Le ton est donné. En reprenant à son compte les codes et l'esthétisme de la musique Soul, l'artiste ne cherche pas uniquement à faire un concert. Il cherche plutôt à proposer un véritable show à l'ancienne lui permettant de rendre hommage à toute la musique et aux artistes qu'il aime. Tout cela pourrait facilement devenir caricatural, tomber dans le stéréotype gratuit. Mais nulle trace d'opportunisme ici. L'artiste est réellement sincère dans sa démarche. La joie et l'entrain dont il fait preuve sur scène sont communicatifs. Ben L'Oncle Soul mouille littéralement la chemise (démentant ainsi l'idée reçue que L'Oncle Ben ne colle jamais) pour faire passer un excellent moment à son public, n'hésitant pas à le rejoindre pour traverser la salle. Le groupe qui l'accompagne est au diapason. Le bassiste distille un groove chaleureux, le guitariste fait preuve d'une très grande fluidité rythmique, les claviers développent un son à l'ancienne et ne tombent jamais dans le piège des sonorités synthétiques tandis que la section de cuivre, parfaite, insuffle un souffle frénétique à l'ensemble. Seul le batteur, manquant de feeling et ne jouant pas assez sur les contre-temps qu'impose la musique Soul, semble légèrement en dessous.
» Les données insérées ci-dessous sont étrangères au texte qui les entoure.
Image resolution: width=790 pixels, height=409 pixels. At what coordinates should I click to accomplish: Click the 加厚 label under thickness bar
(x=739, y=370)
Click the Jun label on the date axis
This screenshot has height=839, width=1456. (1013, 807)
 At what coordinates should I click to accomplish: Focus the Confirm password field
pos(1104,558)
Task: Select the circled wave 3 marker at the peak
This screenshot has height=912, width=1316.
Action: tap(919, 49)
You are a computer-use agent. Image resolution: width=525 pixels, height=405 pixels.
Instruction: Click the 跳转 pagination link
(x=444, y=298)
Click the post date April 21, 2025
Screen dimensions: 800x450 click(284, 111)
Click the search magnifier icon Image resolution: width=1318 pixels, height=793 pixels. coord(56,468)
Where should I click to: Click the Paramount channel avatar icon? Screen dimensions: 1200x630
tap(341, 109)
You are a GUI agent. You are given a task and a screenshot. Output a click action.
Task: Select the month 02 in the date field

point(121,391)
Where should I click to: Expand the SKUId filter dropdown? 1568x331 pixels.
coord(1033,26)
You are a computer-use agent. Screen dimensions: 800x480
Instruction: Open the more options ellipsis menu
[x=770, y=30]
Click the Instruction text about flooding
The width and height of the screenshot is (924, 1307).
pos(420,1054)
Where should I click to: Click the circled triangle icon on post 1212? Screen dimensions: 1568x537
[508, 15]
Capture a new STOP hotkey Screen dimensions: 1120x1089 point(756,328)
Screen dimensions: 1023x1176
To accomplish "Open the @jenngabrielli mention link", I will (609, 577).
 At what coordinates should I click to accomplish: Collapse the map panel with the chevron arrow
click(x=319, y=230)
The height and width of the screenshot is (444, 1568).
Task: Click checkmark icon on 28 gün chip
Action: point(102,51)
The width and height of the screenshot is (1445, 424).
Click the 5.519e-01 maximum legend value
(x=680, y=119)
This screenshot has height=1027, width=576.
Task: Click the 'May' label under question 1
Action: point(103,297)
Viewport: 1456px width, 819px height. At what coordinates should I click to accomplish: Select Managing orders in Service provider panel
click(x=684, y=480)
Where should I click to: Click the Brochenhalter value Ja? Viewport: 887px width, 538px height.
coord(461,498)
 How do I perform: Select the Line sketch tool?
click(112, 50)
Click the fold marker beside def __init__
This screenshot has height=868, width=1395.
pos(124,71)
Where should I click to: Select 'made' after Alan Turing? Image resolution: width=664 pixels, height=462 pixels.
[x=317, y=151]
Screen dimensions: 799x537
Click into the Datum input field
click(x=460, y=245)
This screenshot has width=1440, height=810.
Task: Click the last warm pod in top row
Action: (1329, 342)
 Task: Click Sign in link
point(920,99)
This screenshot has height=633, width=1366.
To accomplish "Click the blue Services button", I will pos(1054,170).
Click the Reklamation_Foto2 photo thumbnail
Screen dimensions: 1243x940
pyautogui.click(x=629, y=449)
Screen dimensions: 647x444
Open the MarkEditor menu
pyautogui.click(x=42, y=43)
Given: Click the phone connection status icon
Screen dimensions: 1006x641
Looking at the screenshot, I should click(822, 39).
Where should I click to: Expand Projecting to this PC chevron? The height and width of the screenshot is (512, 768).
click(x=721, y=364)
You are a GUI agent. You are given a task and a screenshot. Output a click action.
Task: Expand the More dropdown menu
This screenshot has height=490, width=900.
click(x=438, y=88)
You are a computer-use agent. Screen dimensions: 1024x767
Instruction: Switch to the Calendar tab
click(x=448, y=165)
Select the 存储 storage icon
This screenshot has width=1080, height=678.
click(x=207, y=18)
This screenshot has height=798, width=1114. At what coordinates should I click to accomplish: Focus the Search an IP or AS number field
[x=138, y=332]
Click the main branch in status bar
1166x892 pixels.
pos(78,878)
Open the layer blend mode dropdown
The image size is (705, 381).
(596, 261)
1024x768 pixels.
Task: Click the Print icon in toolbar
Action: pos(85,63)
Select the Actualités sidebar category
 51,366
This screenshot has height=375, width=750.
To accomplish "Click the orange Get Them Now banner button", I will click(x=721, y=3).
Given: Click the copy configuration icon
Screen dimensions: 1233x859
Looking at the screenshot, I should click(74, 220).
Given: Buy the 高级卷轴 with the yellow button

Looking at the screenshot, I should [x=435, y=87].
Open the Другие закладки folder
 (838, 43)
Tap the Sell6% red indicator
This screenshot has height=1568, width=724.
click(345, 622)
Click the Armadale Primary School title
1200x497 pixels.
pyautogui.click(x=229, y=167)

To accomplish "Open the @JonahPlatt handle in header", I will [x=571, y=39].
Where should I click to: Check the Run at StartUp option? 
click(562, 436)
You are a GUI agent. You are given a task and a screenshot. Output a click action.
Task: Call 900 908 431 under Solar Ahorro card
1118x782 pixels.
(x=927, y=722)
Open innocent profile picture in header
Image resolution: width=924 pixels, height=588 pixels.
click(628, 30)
Mais cela ne gâchera en rien la fête.

Car il s'agissait principalement d'une fête. Ben L'Oncle Soul et ses musiciens s'amusent sur scène. En reprenant de vieux standards de Ray Charles (« Mess Around »), de Stevie Wonder (« Signed, Sealed and Delivered »), d'Otis Redding (« Fa-Fa-Fa-Fa-Fa »), en revisitant des chansons plus actuelles (« Seven Nations Army ») ou en proposant une Soul à la française (« Petite Soeur », « Lise », « L'Ombre D'Un Homme », « Mon Amour », « Elle Me Dit »), adaptant avec brio, un peu à la manière de Nino Ferrer dans les années soixante, les sonorités de sa langue natale, sans chercher à l'angliciser, au Swing d'une musique typiquement américaine. Et si Ben L'Oncle Soul n'est pas Marvin ou Otis, il ne prétend pas l'être de toute façon, il reste un excellent interprète habité par ses chansons, prenant la posture d'un conteur, sachant transmettre de l'émotion sans jamais tomber dans l'imitation et idéalement accompagné par ses deux choristes/danseurs (qui, on le devine, doivent, comme lui, avoir fait leurs gammes dans des chorales Gospel).

Ben L'Oncle Soul confirme tout le bien que l'on peut penser de lui à l'écoute de son premier album. Mais le plus dur reste à faire maintenant. Confirmer sa place sur la scène française avec un deuxième album qui sera forcément attendu au tournant et maintenir l'effet de surprise et la fraîcheur dont il a pu faire preuve jusque maintenant. Ceci afin de ne pas donner raison à ses détracteurs.